JWから、心から離れるために。 -2ページ目

JWから、心から離れるために。

exJW.  30年間のJW人生が自分の思考や人生にこんなにも影響を与えていたとは。自分を解放し、許し、受け入れるための備忘録。

 

 次の記憶は、小学校1年生。運動会。

 

我が地元では、学校の校歌に対してオリジナルダンスがあり(笑、小中校の運動会では、運動会のプログラムの目玉?としてどの学校でも組まれていた。そう、人生初めての「証言」である。担任の先生に、○○○は偶像崇拝にあたるので参加できません、と言わなければならない、あれだ。あの時は多分母が連絡帳か何かに、その証言文を書いて渡したような記憶がある。同級生たちがそのプログラムの準備をする中、私は母と手をつなぎ、校舎の隣にあった土手に行き、目を閉じながら母の静かな祈りを聞きながら座っていた。「聖書のおきてに沿って行動する○○(私)をどうか祝福してください」という内容だったと思う。祝福という言葉の意味は何となく知っていたが、そんなめでたい言葉とは正反対で、私はお腹のあたりがキュウっと痛くなり、泣きたい気持ちでいっぱいだった。悪いことをしているはずはないのだが、こう・・罪悪感に似た気持ちで、消えてしまいたいと思っていた。その後、どうやってクラスの列に戻ったかは覚えていない。

 

そこから、中学3年までの8年間、毎年クラス替えのたびに、宗教上の理由で参加できない行事毎を慎重かつ丁寧に説明していった。理解いただける先生もいたが、勿論そうじゃない先生もいた。後者の場合は、1年間影のようにひっそりと生活し、行事毎で迷惑をかける分、成績も生活態度も全てをそつなくこなすことに集中し、学校生活を楽しむこととは無縁だった。家では父親の機嫌にビクビクしながら笑顔で接し、学校では先生や級友たちの顔色を見ながら過ごし、会衆では「未信者のお父さんがいるけど模範的な子」と言われるようにふるまう。そうじゃないと、大好きな母親が悲しむからだ。

エホバのためではない。

 

もう一つ大きかったのは、これまた一回り離れたもう一人の姉(長女)の影響だ。

彼女は顔立ちが整っており、高校ではミス○○高に選出される目立つタイプだったため、高校3年間は上辺だけのクリスチャンをしていたようだが、進学先(専門学校)の会衆で目覚めてしまい、二十歳を過ぎて実家に戻ってきた時は、立派な開拓者になってしまっていた。「若く美人な姉妹が実家で母親や弟妹達を支えながら手に職もつけて地元で開拓者として奉仕している」状況が、狭い巡回区で話題にならないはずがない。しかも、実家が少し落ち着いたころを見計らい、「必要な区域で奉仕する」ということにまで手を出してしまったのだ。あっという間に有名人である。
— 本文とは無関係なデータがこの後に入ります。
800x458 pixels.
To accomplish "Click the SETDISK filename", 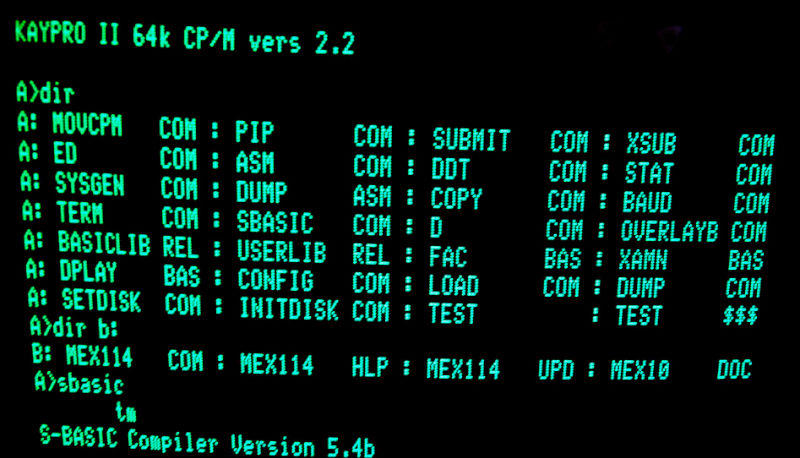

本人もうっすらその状況を楽しんでいたと思う。(後述するが、彼女は自分の顔と名前が大好きだった)

当然、「△△会衆の★★姉妹のご家族」も勿論注目されるわけだ。さぁ。私はというと、思春期で太り始めており黒ぶち眼鏡で可愛いらしさのかけらもなく、特に目立った活動もしない。ルッキズムを走り始めていた姉の口癖は「あんた少しは私みたいに可愛くしたら?いつバプテスマ受けるの?(当時私は6年生)□□会衆のナントカちゃんは、バプテスマ受けて夏休みは補助やってるよ。あんたもちゃんとしないと。あと、その恰好ヘンだよ」である。

 

私が覚えている最初の記憶の長女は表向きクリスチャンの高校3年生。保育園児の私を抱っこしては可愛い可愛いと言ってくれる優しい姉だった。そんな年の離れたお姉ちゃんが大好きで、彼女が進学先から帰省するのが本当に楽しみだった。数年たって開拓者になった姉は、私の容姿や生活態度を自らの基準で厳しく批判する美人姉妹になってしまっていた。ただ、それでも姉に褒めてもらいたかった私は、彼女の基準に達することができるよう必死に頑張った。集会へ行くこと、そこで考えられた自分のことばで注解をすること、割り当てをしっかりこなし、奉仕にも積極的に参加し、万人に愛される容姿であること。すべては姉に認められ、褒められ、愛されるために。(その基準に達することは一度もなかったが。)

 

家族からの愛のために、私は幼いころ必死で宗教活動を行っていた。そこには、エホバのエもなかった。

愛されたい、喜んでもらって一緒に笑いたい。ただそれだけの理由だった。

 

立派な自分迷子に成長してしまった理由は、こうした背景だったんだな、と俯瞰して見られるようになった今は、ただひたすら幸せだ。